We have been following this case closely and consider the finding of ‘low degree of similarity’ to be surprising. The judge’s reasoning was that she was “satisfied that the principal dominating features of both marks are the “THATCHERS” brand on the Trade Mark and the “TAURUS” brand and bulls head device on the Sign which are dissimilar”.
However, her finding that the brand names are the dominant features of both products, flies in the face of consumer behavioural science. Stobbs recently commissioned “The Psychology of Lookalikes” report to review the consumer behavioural science research around packaging. The report concludes that, contrary to the views of the UK judiciary – as exemplified in this latest decision - colour and stylisation of product packaging are far more important to consumer recognition of packaging than brand name.

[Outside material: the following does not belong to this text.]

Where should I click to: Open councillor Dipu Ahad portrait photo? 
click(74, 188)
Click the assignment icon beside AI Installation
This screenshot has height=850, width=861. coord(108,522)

An unfair decision on unfair advantage?
Although noting that intention is not required for an unfair advantage claim, the judge found that on balance she was satisfied that Aldi did not develop its product with an intention to take advantage of the goodwill and reputation in the Thatchers Mark. This is despite her finding that Aldi had used the Thatchers product as a benchmark for the Aldi product’s packaging.
The judge noted that “the question is whether the similarities that I have found between the Sign and the Trade Mark have caused consumers to change their economic behaviour (a likelihood of change not being relevant in this case where the Aldi Product is no longer on the market). Thatchers have not satisfied me that is the case.”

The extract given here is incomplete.